WORK TO BE COMPLETED - All lines containing the string "Follow" must be copied from the entries.

DATA -
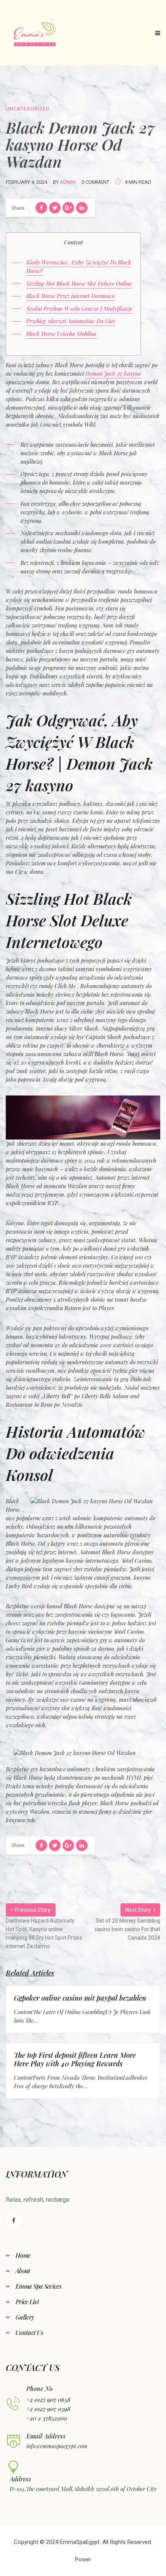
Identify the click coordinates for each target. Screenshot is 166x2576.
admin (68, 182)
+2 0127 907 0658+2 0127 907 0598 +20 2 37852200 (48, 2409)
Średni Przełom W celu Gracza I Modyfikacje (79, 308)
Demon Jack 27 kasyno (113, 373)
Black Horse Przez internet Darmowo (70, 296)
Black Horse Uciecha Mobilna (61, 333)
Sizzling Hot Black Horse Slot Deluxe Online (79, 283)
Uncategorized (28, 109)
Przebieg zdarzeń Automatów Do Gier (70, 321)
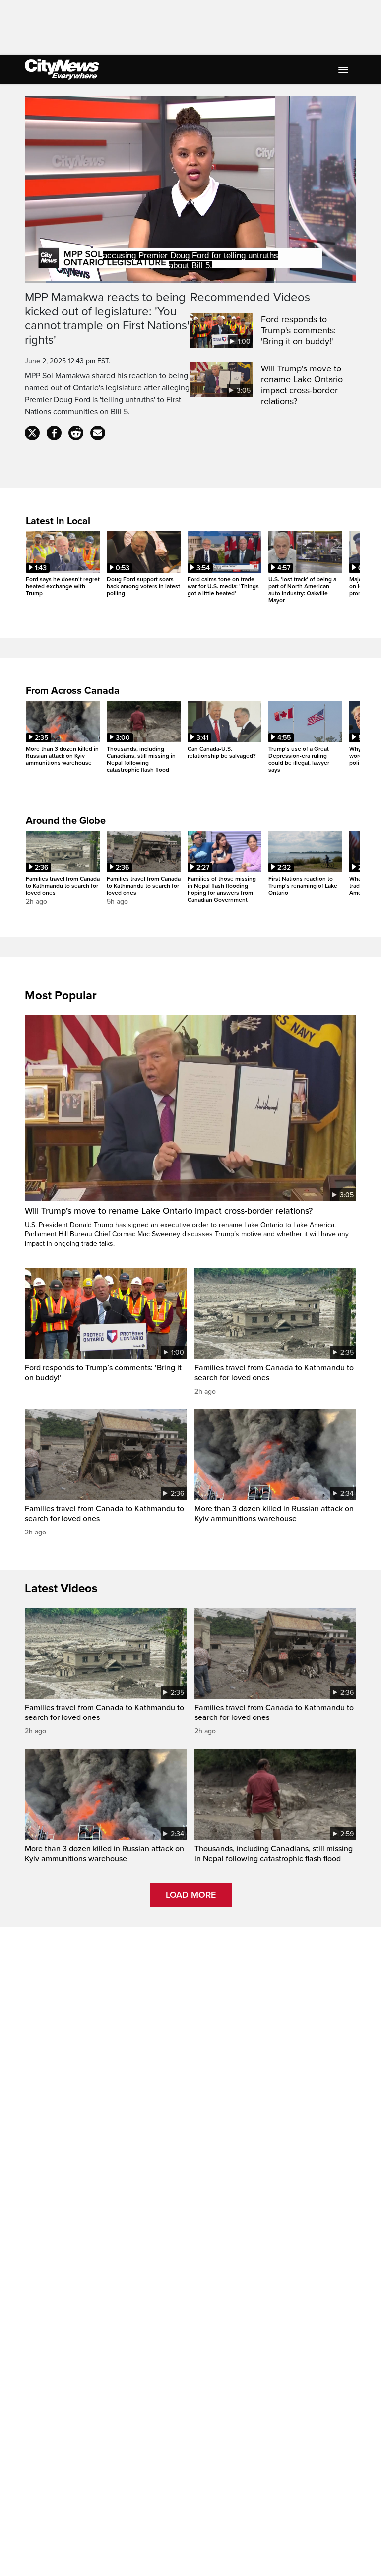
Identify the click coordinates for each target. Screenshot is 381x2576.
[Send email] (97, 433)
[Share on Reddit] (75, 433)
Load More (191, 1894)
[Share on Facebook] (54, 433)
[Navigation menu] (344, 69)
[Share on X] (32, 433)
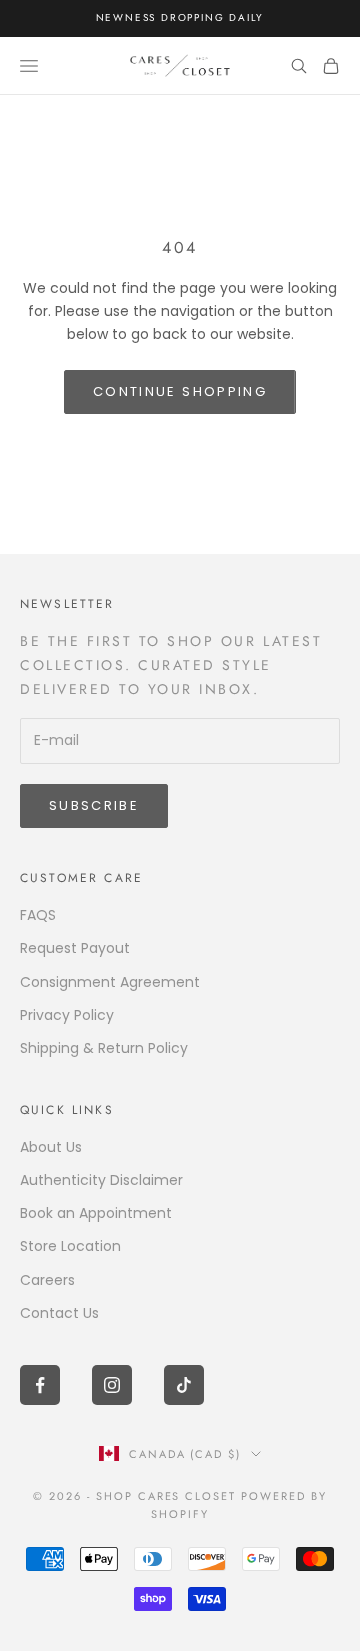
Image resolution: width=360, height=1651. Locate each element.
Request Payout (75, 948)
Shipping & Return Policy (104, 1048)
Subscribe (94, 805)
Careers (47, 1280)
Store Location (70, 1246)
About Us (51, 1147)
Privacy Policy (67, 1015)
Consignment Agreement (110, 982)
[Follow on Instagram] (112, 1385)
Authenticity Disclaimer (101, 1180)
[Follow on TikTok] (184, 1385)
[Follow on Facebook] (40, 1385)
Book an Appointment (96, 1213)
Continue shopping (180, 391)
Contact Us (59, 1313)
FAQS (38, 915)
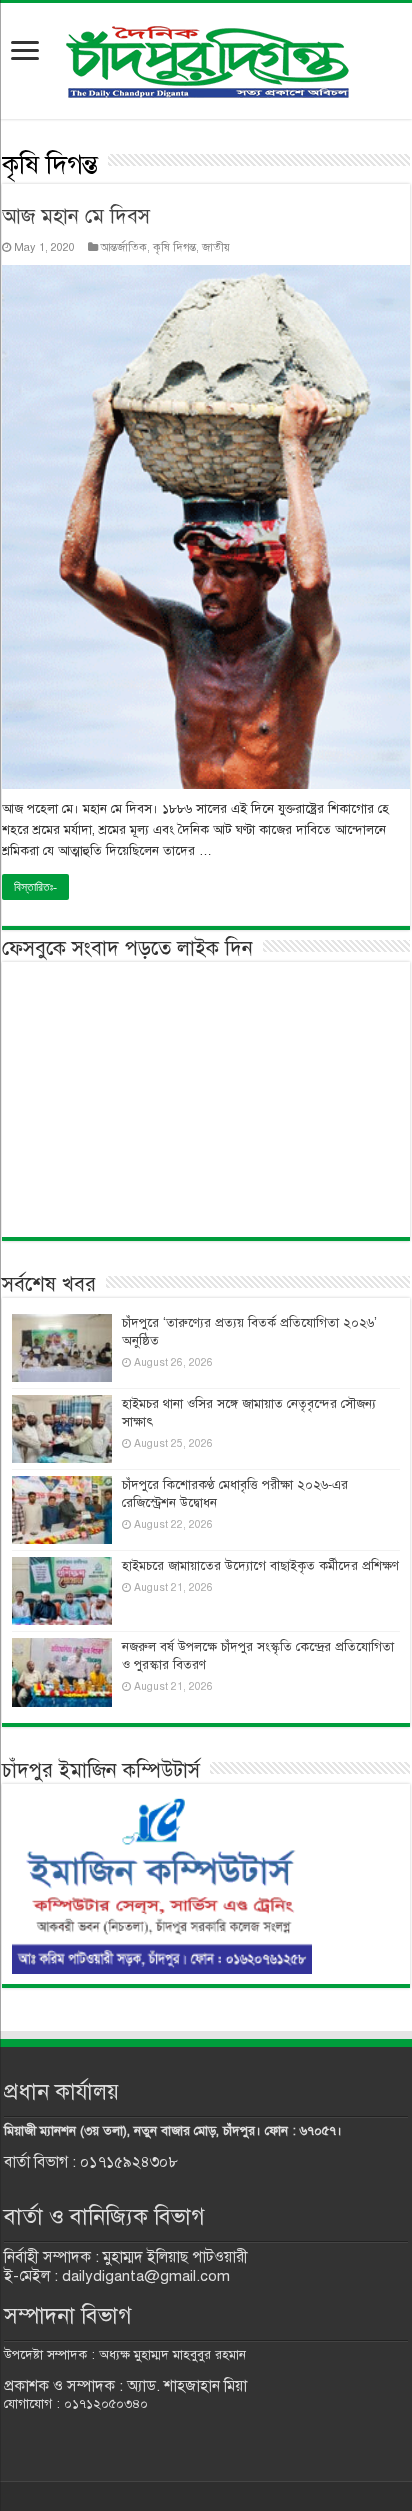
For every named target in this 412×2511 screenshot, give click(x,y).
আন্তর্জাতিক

RESULT FOR THIS TASK -
[Follow on Instagram] (112, 1385)
[Follow on TikTok] (184, 1385)
[Follow on Facebook] (40, 1385)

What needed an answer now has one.